Lay out the data starting at the line with "Click Firefox checkmark in SuperFish row" and ending at the line with "This screenshot has height=200, width=424." as a two-column CSV headed item and result. Give one row per item, with its text under item and its answer under result, each in a single quoted field with line breaks turned into spaces.

• [EXERCISE MATERIALS]
* * *
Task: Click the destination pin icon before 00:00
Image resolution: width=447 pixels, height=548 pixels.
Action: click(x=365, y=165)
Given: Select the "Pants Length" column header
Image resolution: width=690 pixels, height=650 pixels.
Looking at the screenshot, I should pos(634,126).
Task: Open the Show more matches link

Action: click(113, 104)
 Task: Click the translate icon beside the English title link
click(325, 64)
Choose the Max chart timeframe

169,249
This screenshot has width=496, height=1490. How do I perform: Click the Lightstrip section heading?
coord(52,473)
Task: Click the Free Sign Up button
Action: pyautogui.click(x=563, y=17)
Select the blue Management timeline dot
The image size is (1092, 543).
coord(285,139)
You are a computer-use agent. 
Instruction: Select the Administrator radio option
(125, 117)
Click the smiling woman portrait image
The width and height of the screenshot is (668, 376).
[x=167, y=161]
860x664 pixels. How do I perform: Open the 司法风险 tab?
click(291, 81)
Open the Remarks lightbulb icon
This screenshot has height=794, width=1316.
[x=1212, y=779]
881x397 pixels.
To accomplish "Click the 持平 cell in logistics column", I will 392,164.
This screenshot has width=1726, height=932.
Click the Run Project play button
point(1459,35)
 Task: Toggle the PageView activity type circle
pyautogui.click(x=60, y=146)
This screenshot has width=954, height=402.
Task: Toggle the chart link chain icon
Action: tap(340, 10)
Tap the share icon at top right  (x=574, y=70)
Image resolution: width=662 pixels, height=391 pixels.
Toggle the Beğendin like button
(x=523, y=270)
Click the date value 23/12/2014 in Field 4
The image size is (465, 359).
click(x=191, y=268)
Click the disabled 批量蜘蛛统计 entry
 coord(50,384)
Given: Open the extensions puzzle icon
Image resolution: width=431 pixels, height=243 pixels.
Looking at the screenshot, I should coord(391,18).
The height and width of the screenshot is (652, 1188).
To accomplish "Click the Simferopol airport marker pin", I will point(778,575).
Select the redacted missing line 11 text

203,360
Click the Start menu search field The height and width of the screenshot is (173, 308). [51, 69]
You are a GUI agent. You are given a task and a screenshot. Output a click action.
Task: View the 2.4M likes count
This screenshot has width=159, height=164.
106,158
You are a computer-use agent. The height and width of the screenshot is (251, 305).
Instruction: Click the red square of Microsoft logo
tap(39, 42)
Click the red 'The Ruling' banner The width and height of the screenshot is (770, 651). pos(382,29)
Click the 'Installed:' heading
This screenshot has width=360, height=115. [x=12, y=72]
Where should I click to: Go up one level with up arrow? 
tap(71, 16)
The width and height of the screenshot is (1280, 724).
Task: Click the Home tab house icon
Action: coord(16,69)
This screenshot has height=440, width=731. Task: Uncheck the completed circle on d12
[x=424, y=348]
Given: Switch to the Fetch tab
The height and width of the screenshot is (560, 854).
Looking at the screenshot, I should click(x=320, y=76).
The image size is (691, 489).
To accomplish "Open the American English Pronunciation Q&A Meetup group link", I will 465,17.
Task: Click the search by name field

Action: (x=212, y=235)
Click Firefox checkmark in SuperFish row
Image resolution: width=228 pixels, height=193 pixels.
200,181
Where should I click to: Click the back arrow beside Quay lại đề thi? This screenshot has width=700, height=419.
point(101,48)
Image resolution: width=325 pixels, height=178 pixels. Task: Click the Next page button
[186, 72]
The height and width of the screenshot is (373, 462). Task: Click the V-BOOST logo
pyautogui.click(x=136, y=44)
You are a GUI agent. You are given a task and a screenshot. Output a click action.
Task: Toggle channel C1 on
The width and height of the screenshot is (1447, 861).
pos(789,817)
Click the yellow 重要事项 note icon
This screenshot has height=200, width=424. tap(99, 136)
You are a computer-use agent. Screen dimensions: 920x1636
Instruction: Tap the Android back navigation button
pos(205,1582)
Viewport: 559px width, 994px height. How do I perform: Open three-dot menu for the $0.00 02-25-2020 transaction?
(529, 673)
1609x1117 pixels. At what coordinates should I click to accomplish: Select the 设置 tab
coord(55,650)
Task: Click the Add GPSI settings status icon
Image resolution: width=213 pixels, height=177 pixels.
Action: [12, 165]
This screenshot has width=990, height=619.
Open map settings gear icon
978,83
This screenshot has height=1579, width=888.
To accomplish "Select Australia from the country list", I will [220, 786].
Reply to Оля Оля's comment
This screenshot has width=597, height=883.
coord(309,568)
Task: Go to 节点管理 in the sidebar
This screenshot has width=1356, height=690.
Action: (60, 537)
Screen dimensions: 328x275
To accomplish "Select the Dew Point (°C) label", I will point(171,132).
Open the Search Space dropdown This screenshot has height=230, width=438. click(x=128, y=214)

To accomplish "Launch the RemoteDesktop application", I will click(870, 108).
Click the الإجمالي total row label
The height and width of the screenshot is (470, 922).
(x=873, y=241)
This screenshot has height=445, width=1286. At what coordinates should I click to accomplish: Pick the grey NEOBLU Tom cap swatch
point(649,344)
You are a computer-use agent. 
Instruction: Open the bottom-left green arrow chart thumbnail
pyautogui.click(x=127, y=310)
* * *
• [RESPONSE FOR THIS EXERCISE]
item,result
"Click Firefox checkmark in SuperFish row Image resolution: width=228 pixels, height=193 pixels.","200,181"
"Where should I click to: Click the back arrow beside Quay lại đề thi? This screenshot has width=700, height=419.","point(101,48)"
"Image resolution: width=325 pixels, height=178 pixels. Task: Click the Next page button","[186, 72]"
"The height and width of the screenshot is (373, 462). Task: Click the V-BOOST logo","pyautogui.click(x=136, y=44)"
"You are a GUI agent. You are given a task and a screenshot. Output a click action. Task: Toggle channel C1 on The width and height of the screenshot is (1447, 861).","pos(789,817)"
"Click the yellow 重要事项 note icon","This screenshot has height=200, width=424. tap(99, 136)"